A psiquiatra paranaense Alessandra Diehl, que também é vice-presidente da Associação Brasileira de Estudos sobre o Álcool e outras Drogas (ABEAD), acompanha o raciocínio do ministro e também enxerga pontos negativos e positivos no que tange à resolução da Anvisa. O primeiro deles diz respeito ao aumento do número de pessoas que irão procurar o medicamento alegadamente “precisando do mesmo” como já ocorreu em estados americanos, tais como o Colorado nos Estados Unidos da América (EUA) onde o CBD está regulamentado desde 2009. Houve um aumento do número de pessoas cadastradas fazendo uso do CBD por motivos de saúde diversos, até mesmo para situações onde as evidências científicas ainda não são tão robustas, diz Alessandra.
Outra questão levantada por Alessandra Diehl refere-se ao fato das pesquisas serem ainda muito incipientes, sobre os efeitos benéficos da “maconha medicinal” na fabricação de produtos medicinais para diversas indicações terapêuticas. “O Canabidiol, também conhecido como CBD, é um dos mais de 100 componentes da Canabis Sativa, nome científico da maconha. A eficácia desse componente só é cientificamente comprovada para o tratamento de dois tipos de epilepsia raras, que acomete pacientes na infância: a síndrome de Gravet e a síndrome de Lennox-Gastaut”, esclarece a psiquiatra.
Ela acrescenta que o receio é que haja uma prescrição indiscriminada de medicamentos feitos com CBD, sem qualquer comprovação científica, e contenham ainda alguma quantidade de “contaminantes” com THC, que é o Tetraidrocanabinol. “O THC é o princípio ativo da maconha que causa efeitos psicóticos, prejuízos cognitivos e dependência. Por isso, é muito importante conscientizar a população sobre a diferenciação das propriedades terapêuticas do CBD que são diferentes do THC. Os dois componentes aparecem em conjunto na composição da grande parte dos fármacos produzidos na forma de medicamentos. Nesses casos, deve-se, acima de tudo, distinguir claramente os potenciais benefícios para a saúde mental do “CBD medicinal” dos efeitos adversos da maconha de alta potência em THC”, explica a vice-presidente da ABEAD.

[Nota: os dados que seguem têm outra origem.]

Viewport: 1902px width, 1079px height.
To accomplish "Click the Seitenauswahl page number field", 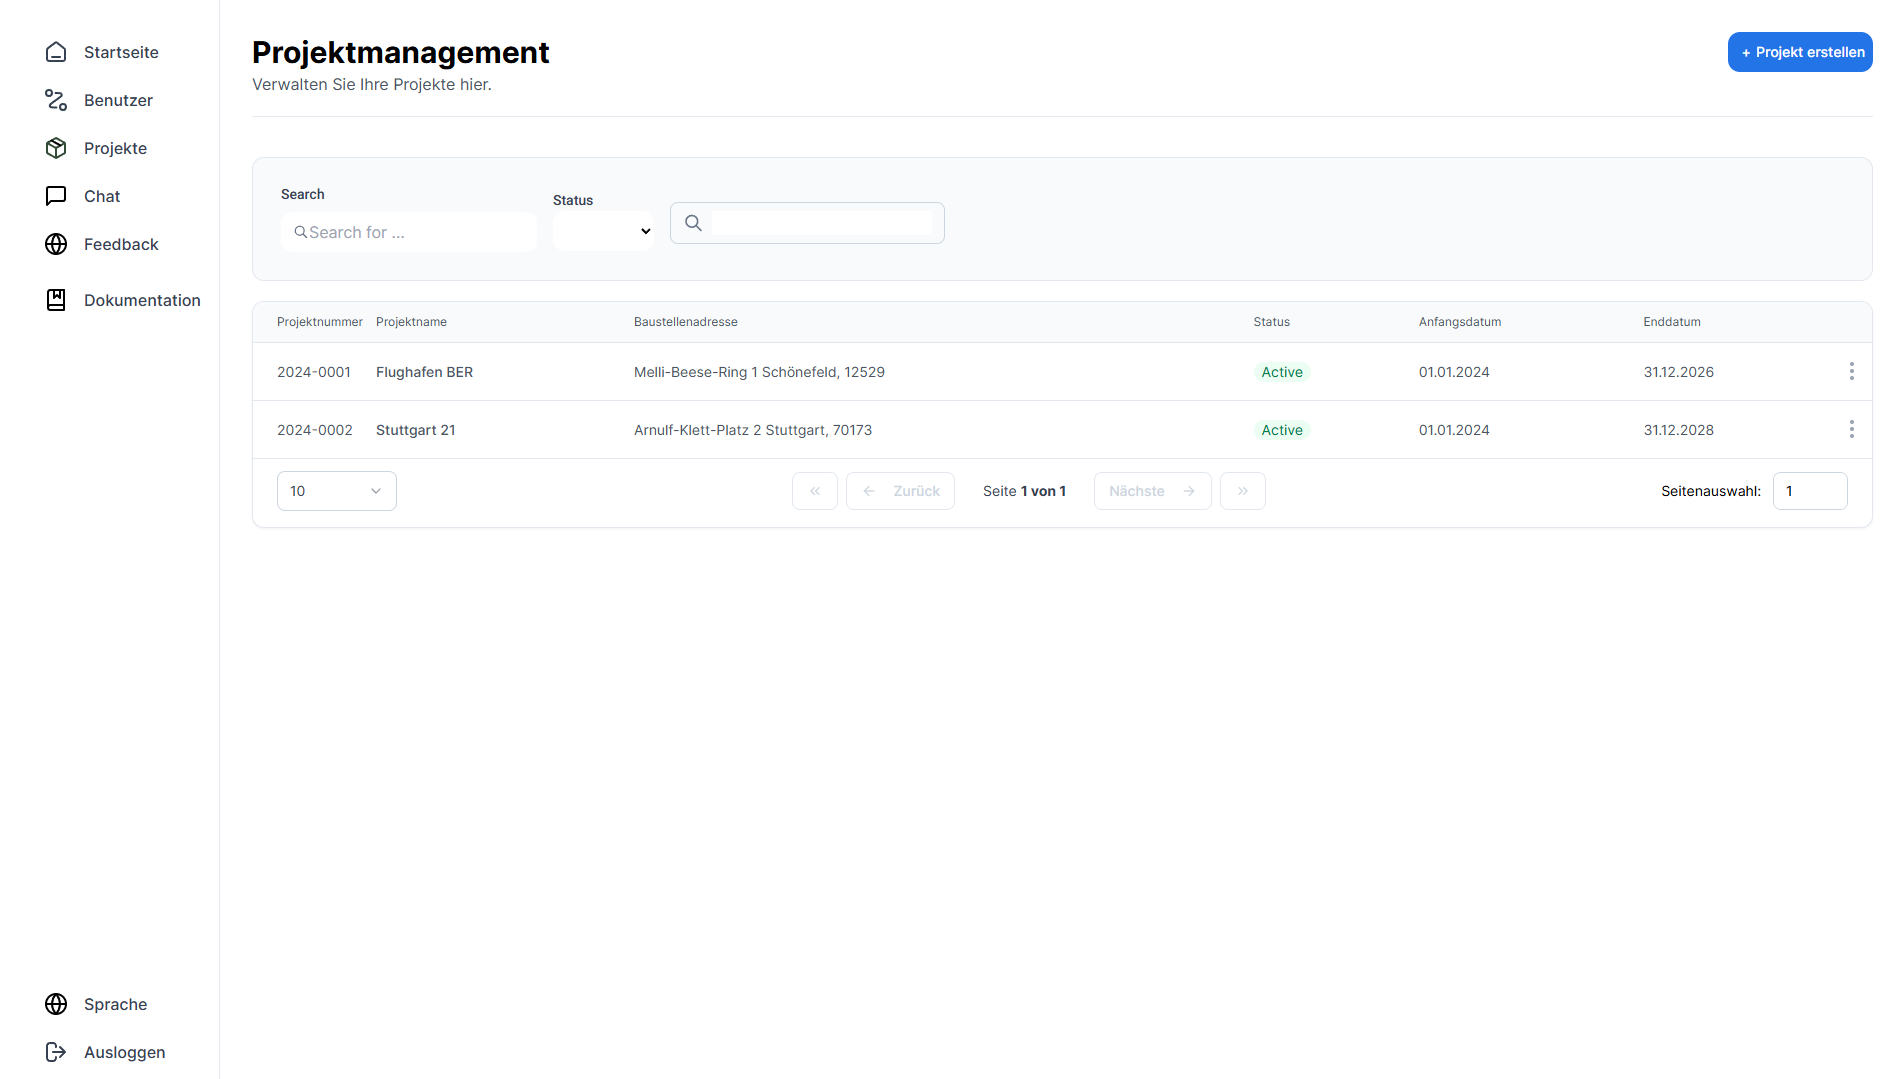I will click(x=1809, y=491).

Alessandra Diehl diz ainda que os médicos brasileiros vão precisar agir com parcimônia em suas prescrições, e estarem alertas a pressão social que poderá advir desta expectativa de uso para que não tenhamos problemas futuros com origem nessa regulamentação da Anvisa. “É preciso ter cautela. Como cientista, desejo que as pesquisas sejam aprimoradas para confirmar o papel do CBD em outras indicações terapêuticas além das duas epilepsias. Defendemos ainda a educação continuada e permanente de médicos para promover a seguinte reflexão: talvez o uso do CBD não seja uma panaceia, mas que tenha seu papel no tratamento de doenças com fundamento em bons estudos clínicos. Felizmente, a Anvisa não autorizou o plantio da droga, que segue proibido em nosso país. Não parece ser de competência deste órgão, aliás, regulamentar isto”, finaliza Alessandra Diehl.